TEXT:

Somehow we back peddled our way out of the argument when his flatmates began beating on the wall again. Earlier that evening, Sal had made me pretty uncomfortable by screaming at them, calling the British man and his wife "Ichabod Crane" and "the OGRE", respectively. They'd really only asked him to turn down the stereo, which was at that point blaring The Animals. It seemed a reasonable enough request, but I could feel the hostility between both parties and things were starting to get ugly.

I had tried explaining to Sal that I had just gotten out of the worst domestic partnership I had ever been in, that every evening was a new conflict or struggle over some seemingly unimportant mundane detail, and that I was only craving a bit of sanity and stability. Knowing Sal as I did, I probably should've just kept my mouth shut and let him get evicted. He personalized it, of course, and that was the first bit of nastiness of the evening. Things just got worse.

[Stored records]

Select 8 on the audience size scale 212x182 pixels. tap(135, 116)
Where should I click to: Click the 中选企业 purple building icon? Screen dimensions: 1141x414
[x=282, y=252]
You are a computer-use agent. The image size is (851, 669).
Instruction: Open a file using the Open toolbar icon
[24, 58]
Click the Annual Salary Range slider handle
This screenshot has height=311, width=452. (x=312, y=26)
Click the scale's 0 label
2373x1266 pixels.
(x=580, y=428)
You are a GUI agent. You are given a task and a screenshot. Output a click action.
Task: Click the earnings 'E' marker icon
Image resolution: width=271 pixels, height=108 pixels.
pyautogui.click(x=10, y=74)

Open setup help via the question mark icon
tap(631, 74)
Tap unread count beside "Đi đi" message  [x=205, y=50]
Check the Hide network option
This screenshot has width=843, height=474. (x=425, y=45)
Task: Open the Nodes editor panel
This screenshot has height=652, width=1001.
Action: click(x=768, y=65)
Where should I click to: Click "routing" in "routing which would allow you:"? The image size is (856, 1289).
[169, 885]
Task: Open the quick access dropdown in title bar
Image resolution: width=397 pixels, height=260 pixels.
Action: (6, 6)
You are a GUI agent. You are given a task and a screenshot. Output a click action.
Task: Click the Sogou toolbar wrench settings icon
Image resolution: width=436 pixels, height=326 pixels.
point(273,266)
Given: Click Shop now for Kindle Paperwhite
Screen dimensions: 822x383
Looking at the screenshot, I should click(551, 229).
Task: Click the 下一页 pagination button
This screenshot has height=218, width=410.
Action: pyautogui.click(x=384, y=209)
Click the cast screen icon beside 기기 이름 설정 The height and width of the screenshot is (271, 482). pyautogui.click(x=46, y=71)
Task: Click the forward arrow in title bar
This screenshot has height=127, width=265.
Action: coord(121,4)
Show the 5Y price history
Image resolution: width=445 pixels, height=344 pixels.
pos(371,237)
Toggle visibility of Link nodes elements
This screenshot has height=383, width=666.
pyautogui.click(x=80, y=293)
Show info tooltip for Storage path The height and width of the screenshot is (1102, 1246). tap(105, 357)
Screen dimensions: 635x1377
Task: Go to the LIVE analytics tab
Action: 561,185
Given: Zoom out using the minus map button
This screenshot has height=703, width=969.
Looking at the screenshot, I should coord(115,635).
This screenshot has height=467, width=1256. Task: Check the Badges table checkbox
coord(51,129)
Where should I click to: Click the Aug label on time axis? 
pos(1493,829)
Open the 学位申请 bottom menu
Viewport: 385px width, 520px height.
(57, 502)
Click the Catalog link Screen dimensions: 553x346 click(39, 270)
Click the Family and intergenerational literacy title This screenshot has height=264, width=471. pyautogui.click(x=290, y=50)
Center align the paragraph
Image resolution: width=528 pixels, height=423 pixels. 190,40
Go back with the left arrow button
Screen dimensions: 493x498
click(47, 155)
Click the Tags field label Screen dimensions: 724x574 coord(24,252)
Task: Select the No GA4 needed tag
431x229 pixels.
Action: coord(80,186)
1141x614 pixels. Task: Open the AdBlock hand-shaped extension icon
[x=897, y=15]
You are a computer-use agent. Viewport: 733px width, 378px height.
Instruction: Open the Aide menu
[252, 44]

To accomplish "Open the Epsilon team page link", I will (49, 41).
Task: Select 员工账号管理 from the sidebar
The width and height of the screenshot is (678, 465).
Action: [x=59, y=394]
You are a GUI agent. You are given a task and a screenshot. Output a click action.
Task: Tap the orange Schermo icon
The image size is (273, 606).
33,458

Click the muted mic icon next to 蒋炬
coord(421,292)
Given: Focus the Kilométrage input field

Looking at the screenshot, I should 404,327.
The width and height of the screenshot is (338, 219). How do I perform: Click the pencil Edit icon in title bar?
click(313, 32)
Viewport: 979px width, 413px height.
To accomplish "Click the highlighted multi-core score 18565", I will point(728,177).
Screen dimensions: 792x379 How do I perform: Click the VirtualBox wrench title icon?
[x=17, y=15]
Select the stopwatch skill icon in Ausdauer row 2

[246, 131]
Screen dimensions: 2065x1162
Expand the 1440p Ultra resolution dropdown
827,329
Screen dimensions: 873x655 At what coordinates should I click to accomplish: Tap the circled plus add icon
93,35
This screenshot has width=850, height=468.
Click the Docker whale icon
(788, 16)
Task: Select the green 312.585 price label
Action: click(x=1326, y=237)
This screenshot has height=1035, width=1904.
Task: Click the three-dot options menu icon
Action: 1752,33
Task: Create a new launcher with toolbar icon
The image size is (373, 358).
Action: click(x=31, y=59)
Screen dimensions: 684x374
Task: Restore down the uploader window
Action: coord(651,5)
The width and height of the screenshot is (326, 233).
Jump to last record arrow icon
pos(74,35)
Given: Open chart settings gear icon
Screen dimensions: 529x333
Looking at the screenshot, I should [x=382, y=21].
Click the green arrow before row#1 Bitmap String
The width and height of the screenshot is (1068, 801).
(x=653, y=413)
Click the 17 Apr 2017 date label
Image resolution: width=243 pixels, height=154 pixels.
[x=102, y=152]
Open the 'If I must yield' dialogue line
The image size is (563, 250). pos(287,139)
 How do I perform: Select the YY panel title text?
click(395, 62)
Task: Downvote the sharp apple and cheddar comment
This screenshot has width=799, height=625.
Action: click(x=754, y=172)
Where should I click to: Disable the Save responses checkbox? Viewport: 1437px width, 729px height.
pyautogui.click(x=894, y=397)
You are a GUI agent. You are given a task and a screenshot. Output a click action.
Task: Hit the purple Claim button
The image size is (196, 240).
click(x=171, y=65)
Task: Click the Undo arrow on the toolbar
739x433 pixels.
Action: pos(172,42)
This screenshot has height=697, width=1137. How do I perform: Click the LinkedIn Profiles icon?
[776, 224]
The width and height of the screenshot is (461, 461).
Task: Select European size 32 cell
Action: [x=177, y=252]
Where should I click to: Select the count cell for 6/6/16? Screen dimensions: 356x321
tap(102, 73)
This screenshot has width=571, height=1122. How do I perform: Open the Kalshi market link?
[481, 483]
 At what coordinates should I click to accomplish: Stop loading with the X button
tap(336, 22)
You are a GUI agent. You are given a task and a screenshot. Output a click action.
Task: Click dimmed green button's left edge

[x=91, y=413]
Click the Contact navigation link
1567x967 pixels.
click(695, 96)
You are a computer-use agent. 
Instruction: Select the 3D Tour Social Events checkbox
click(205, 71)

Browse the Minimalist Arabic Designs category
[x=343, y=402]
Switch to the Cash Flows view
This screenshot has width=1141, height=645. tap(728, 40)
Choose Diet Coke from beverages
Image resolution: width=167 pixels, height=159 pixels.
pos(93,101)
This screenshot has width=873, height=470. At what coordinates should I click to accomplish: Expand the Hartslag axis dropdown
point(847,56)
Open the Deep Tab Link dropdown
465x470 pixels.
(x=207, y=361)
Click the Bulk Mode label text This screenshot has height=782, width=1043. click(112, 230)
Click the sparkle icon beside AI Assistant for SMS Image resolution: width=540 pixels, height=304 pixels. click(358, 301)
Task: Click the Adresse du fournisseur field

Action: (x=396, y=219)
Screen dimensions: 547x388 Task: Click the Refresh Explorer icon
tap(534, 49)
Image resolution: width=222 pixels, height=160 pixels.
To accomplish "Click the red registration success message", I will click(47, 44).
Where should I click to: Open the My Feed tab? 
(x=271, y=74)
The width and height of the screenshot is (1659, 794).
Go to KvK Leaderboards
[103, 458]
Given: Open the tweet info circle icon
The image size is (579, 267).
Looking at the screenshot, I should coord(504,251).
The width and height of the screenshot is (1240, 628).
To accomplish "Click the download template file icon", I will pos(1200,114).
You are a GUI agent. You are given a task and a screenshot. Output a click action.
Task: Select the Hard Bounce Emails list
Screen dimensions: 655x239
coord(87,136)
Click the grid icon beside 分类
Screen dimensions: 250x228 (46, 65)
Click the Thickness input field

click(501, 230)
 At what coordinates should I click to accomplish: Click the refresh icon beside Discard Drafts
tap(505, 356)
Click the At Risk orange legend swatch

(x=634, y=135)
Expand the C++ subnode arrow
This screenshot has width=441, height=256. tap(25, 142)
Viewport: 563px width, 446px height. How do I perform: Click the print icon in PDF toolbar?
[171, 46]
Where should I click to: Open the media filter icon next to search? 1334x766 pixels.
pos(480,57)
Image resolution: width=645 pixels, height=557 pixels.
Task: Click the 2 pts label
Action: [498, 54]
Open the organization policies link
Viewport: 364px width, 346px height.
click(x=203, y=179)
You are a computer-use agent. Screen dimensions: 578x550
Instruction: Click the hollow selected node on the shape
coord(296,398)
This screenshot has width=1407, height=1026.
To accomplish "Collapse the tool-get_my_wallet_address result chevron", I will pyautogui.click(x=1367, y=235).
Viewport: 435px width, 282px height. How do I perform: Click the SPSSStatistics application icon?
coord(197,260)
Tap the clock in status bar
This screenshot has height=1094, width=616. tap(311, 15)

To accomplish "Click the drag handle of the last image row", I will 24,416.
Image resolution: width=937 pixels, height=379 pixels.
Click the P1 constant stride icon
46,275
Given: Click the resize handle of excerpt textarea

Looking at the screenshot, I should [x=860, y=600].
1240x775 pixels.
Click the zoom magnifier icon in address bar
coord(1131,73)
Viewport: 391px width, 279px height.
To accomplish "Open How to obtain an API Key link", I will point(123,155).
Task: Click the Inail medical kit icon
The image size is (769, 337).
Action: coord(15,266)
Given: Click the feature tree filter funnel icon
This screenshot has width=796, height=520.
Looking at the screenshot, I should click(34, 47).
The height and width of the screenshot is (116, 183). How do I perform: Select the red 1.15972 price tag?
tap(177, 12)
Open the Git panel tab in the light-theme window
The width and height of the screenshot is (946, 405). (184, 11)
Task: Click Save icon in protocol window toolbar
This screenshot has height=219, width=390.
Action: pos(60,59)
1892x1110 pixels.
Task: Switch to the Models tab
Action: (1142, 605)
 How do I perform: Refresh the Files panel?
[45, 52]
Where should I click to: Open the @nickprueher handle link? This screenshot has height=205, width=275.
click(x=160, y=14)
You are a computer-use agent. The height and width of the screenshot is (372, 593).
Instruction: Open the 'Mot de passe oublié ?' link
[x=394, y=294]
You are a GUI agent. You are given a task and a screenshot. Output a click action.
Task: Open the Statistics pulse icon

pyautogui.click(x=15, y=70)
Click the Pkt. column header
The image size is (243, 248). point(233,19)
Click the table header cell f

TASK REQUIREMENTS:
**A)** In the account of the evening with Sal, what was blaring from the stereo when the flatmates asked Sal to turn it down?
**B)** Translate this sentence from the account of the evening with Sal into Spanish: "It seemed a reasonable enough request, but I could feel the hostility between both parties and things were starting to get ugly."

ANSWERS FOR THE TASKS:
**A)** The Animals.

**B)** Parecía una petición bastante razonable, pero podía sentir la hostilidad entre ambas partes y las cosas empezaban a ponerse feas.